Today’s writing advice comes from Words Fail Me, by Patricia T. O’Connor, author of Woe Is I, and previously an editor at the New York Times Book Review. I love this helpful writing book by O’Connor. Im sure you’ve noticed a theme to my selection of books on writing: I enjoy a playful sense of humor to help me remember rules and guidelines. 

As a writer, perspective is an area I struggle with. O’Connor’s section on “Lost Horizon: What’s the Point of View?“, has some key takeaways that can help you flesh out a scene to help your readers visualize the setting.

Start quote

Easy Does It

I learned to drive on a stick shift, and the car protested loudly until I got the hang of it. Shifting smoothly takes practice, in writing as well as in driving A clumsy shift in perspective can be as grating as the sound of grinding gears.

Even there are many things to describe, it’s possible to move from one to another smoothly. Say we’re writing about a busy harbor town in a piece for a travel magazine. We start out small, with a particular red fishing boat bobbing at anchor. Then we pull back, describing the pattern all the brightly colored boats make on the blue water. We pull back further still, to include some gulls overhead, then the wharves at the foot of the village, then the bustling dockside street, then the houses extending up the hill and thinning out as they get farther from the water. Notice how the perspective shifts smoothly, moving from small to large, from particular to general, like a zoom lens on a camera.

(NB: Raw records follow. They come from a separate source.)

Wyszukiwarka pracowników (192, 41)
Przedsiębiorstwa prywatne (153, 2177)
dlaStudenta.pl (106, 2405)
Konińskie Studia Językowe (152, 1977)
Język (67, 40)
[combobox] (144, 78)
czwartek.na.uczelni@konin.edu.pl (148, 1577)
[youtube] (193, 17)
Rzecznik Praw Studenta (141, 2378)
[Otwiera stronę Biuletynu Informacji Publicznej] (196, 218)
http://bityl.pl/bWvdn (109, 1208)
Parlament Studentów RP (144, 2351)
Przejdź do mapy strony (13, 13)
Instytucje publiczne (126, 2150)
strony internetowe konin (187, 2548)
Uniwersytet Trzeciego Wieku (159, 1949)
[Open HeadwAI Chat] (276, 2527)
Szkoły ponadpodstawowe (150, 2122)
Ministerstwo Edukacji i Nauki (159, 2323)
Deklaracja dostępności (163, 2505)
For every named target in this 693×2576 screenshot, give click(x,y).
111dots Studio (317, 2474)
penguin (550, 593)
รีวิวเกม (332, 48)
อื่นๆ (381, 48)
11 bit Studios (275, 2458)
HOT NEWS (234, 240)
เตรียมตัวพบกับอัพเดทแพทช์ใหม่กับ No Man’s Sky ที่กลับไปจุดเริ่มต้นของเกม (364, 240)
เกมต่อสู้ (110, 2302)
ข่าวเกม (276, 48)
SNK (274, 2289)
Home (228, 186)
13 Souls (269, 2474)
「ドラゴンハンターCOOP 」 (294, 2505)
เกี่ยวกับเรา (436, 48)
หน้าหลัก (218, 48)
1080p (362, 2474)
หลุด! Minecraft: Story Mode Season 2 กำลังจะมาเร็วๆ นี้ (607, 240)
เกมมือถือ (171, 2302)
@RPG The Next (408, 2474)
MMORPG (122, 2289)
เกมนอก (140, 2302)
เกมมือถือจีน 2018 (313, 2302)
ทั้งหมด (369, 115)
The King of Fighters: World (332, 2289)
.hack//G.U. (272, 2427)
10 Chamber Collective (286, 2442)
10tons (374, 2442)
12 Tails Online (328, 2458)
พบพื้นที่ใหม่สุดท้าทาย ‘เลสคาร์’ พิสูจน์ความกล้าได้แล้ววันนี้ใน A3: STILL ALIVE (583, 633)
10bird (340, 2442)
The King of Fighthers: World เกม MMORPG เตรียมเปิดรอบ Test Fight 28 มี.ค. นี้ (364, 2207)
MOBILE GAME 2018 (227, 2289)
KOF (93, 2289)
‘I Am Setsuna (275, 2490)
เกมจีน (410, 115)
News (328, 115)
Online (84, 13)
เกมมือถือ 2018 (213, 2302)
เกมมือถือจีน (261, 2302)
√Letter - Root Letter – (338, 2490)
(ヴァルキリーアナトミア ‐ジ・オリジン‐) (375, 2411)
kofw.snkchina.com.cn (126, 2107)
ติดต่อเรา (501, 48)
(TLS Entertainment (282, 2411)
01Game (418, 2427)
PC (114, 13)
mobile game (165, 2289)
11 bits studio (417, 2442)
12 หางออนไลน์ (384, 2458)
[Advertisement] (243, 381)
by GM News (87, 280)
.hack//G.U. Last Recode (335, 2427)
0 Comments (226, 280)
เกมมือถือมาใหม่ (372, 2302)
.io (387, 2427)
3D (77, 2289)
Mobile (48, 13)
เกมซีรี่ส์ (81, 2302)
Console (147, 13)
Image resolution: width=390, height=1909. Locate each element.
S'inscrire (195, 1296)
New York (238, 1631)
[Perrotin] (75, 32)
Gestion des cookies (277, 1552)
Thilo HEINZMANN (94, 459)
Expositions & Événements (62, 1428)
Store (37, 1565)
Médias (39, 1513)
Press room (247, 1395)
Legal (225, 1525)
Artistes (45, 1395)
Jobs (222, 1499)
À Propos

Then let’s say we add the fact the red fishing boat has nets spread on its deck, drying in the sun. Crash! There we were, hovering somewhere in the sky above the village, when the bottom dropped out.

Be kind to readers. Let them down gently.

End quote

My Thoughts

Honestly, she lost me when we got to the nets spreading out on the deck part. I think the example perhaps got too long–but I picked up what she was putting down (LOL). The gist of this section is that building the scene for your readers is most helpful if you apply the same principle as a camera lens. Whether you’re starting from a broad view and zeroing in on a specific focal point, or vice-versa, this method makes a lot of sense! When facing a blank page or a new chapter, having a starting point like this will make it so much easier to build a scene or environment.

Speaking of perspective, today is Thanksgiving, and I wish you a blessed day with your friends and family. It’s been a tough month with the election and the civil unrest all across the country. I’m so thankful for my family and friends. Diversity in thought can only help us build knowledge and empathy. Regardless of what our personal beliefs are, today is a day we should be grateful to have one another.

Happy Thanksgiving!

 

2 thoughts on “Get Some Perspective – in “Words Fail Me”

  1. Crystal Collier says:

    I’m late returning your visit, but hey, I got here, eh? Thankful for that. =) I like introducing a scene exactly how the characters would perceive it–and we are single-focus type creatures. I love weaving details between dialog and action to smooth the introduction of details without slowing the pace.

    Anyhow, Thanksgiving was AWESOME. I’m so grateful for the season ahead and the dedicated family time that awaits. Best part of the year.

    Liked by 1 person

  2. Loni Townsend says:

    You know, I’ve never thought on this before. It does make sense, though I don’t know that I’ll be conscious of doing it if it comes down to it. So many things to consider.